Le phénomène des fanfictions est sans doute celui qui révèle le mieux l’étendue des possibles existant au sein de toutes les oeuvres soit-disant « arrêtées dans une forme ». On dénombre par exemple plus de 700 000 histoires alternatives écrites par des fans dans l’univers d’Harry Potter. L’auteur J.K Rowling est réputée pour tolérer assez largement les réécritures par ses lecteurs, ce qui a permis une prolifération sans précédent de versions de la même oeuvre. Si Ridley Scott ne voulait pas de happy end pour Blade Runner, Rowling a déjà déclaré de son côté qu’elle regrettait de ne pas avoir terminé la saga Harry Potter par un happy end, dans lequel Harry et Hermione seraient tombés amoureux. Mais qu’à cela ne tienne ! Certains de ces fans ont écrit cette histoire, qui « existe » donc bien quelque part dans le multivers engendré par le réseau des fanfinctions autour du noyau original des romans Harry Potter.

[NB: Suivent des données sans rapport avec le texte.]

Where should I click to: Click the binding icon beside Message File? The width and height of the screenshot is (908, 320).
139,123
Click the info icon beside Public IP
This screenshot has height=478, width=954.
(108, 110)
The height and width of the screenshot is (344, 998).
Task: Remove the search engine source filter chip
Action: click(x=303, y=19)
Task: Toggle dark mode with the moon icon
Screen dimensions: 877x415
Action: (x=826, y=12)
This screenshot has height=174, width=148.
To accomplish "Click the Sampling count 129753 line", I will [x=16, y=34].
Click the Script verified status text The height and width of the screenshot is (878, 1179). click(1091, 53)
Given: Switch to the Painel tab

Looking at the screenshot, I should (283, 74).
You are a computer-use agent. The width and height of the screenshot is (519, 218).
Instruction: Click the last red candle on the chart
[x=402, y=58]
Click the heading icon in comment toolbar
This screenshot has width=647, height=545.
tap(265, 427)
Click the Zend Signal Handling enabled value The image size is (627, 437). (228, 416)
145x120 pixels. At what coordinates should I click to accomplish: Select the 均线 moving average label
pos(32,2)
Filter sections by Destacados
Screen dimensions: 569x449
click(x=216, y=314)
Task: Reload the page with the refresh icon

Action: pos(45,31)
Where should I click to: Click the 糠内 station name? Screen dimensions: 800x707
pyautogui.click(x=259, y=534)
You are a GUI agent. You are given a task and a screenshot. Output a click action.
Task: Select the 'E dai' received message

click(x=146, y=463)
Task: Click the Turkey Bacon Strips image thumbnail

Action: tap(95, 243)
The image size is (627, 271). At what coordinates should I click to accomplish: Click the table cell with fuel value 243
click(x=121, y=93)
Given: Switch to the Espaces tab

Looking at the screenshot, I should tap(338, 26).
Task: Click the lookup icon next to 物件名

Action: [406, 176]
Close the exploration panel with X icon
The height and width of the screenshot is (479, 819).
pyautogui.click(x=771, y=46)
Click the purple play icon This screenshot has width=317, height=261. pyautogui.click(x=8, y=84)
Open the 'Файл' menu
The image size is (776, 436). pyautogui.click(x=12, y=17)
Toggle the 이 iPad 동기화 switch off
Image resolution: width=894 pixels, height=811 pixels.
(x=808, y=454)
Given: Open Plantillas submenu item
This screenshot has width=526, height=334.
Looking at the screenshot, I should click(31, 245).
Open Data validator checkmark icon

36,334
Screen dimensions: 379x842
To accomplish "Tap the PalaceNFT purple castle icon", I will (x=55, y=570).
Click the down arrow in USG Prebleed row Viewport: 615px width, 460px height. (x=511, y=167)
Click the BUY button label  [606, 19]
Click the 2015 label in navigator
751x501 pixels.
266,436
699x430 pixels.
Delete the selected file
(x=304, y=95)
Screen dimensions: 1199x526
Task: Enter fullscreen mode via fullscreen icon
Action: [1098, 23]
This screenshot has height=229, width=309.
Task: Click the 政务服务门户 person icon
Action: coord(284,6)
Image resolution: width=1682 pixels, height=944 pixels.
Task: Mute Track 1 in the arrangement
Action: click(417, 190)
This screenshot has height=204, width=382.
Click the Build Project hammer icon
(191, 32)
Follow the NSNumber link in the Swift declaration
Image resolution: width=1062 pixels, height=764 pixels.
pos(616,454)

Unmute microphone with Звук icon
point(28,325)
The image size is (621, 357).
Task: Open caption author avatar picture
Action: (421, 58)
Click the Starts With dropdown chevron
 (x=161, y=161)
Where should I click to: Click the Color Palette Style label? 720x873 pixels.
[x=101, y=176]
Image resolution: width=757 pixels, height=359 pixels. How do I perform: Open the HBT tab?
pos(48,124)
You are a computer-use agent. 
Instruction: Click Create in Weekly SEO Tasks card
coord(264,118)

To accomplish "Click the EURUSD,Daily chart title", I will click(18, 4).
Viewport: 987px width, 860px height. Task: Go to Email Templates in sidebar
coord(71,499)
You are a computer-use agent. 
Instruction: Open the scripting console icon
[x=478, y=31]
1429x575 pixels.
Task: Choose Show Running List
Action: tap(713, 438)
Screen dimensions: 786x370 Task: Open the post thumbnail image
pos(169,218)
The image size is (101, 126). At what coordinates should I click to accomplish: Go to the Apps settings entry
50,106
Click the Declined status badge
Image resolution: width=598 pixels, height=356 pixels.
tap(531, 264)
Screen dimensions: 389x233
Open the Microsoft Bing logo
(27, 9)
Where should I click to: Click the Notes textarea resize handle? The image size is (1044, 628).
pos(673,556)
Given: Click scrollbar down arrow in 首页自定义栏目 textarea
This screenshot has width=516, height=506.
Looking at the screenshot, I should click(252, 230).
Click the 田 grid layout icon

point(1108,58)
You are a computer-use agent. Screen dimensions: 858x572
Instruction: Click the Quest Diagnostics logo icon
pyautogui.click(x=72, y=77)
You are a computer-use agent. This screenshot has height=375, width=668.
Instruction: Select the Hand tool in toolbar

Le problème, c’est que tous les titulaires de droits sont loin d’être aussi tolérants que J.K. Rowling vis-à-vis de ces créations transformatives et le droit d’auteur est souvent utilisé pour interdire la production d’histoires alternatives à partir d’univers protégés. Cette semaine par exemple, un suite déjantée des Powers Rangers intitulée « Power/Rangers », produite sous la forme d’un fan film de 14 minutes, s’est attirée les foudres du producteur de la série originale qui a exigé son retrait sur Vimeo pour violation du droit d’auteur. L’auteur de cette vidéo a essayé de se défendre de l’accusation de « plagiat » avec les arguments suivants :

« Chaque image dans Power/Rangers est une image originale. nous n’avons rien utilisé d’existant. Il n’y a pas d’images protégées par le droit d’auteur dans mon court-métrage. Je ne gagne pas d’argent avec, et je refuse d’en recevoir de quiconque. Je n’ai même pas financé le film par Kickstarter, je l’ai produit moi-même. Il a été conçu pour être distribué gratuitement. C’est comme si je dessinais un Power Ranger sur une serviette et je le donnais à un ami. Est-ce que c’est illégal ? Non. »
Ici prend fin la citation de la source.